◆ Problem details
An exact copy of the entries is needed, with every line included.

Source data
════════════════
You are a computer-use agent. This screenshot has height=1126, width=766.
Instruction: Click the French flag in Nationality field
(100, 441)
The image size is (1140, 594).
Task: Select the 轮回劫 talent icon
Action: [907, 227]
════════════════
◆ Task response
You are a computer-use agent. This screenshot has height=1126, width=766.
Instruction: Click the French flag in Nationality field
(100, 441)
The image size is (1140, 594).
Task: Select the 轮回劫 talent icon
Action: [907, 227]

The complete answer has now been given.